Because of this the connections to other horse breeds may be lost forever.
Their numbers began to decline with the industrial revolution, but systematic breeding didn’t start until the 1930s.
The breed suffered significant setbacks as a direct result of World War II when some horses were taken by the Germans, while others were lost, however the breed survived.
Following the war, breeding activity resumed, and the first breeding team was established in 1946.
Even though there was only one stud left (Rimfakse), and only about 15-20 (older) mares, the breeding work started again after the war, and the first breeding team was formed in 1946.
Today all Nordlandshest/Lyngshest are descended from those horses.
There are around 3000 horses that are registered in the world today, and approximately 200 foals are born each year.
If you’re interested in learning more about this fascinating breed, keep reading!
“Northlands horse”, “Northlands pony”
Friendly and gentle
In reality, it is a large pony, yet it has the form of a horse and is stronger than its size would imply.
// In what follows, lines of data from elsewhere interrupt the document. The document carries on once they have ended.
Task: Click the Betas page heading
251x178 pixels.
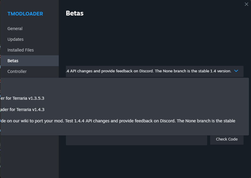Action: coord(74,13)
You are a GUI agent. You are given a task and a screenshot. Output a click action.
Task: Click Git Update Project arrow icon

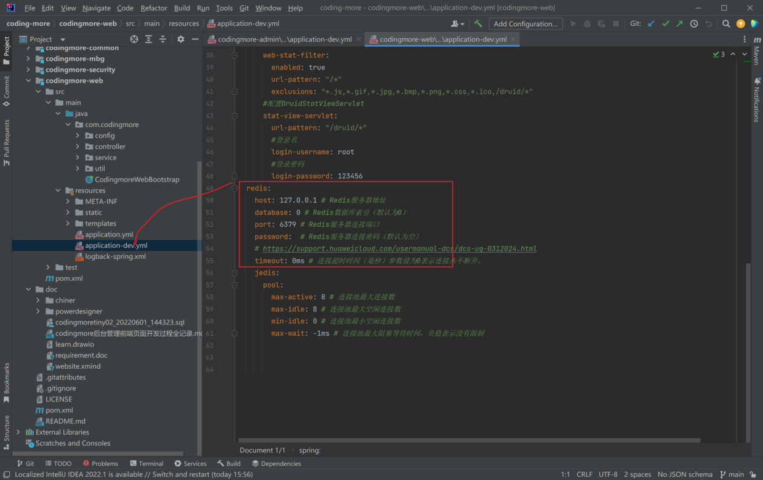pos(651,24)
With this breed, there is a wide range of physical characteristics, and there are both light and heavy built individuals.
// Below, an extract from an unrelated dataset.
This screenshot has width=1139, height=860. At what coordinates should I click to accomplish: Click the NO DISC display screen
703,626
The head is large with a broad forehead, but in proportion to the body.
The neck is well set.
The chest is deep and broad.
The back, the loin and the croup are muscled, and the croup is somewhat sloping.
Legs have little feathering, and are strong and set correctly.
The hooves are hard.
During the winter, they grow a thick coat that protects them from the cold, which enables them to live outside all year round.
The gaits should be smooth and agile, and they should have a decent overreach.
Emphasis is put on good hock action at all gaits.
They are very surefooted.
Chestnut, bay, black, palomino, buckskin, silver dapple bay, silver dapple black, silver dapple buckskin, gray.
Small white markings are rare, and big white patches are discouraged.
Blue eyes and white markings on the body are not permitted.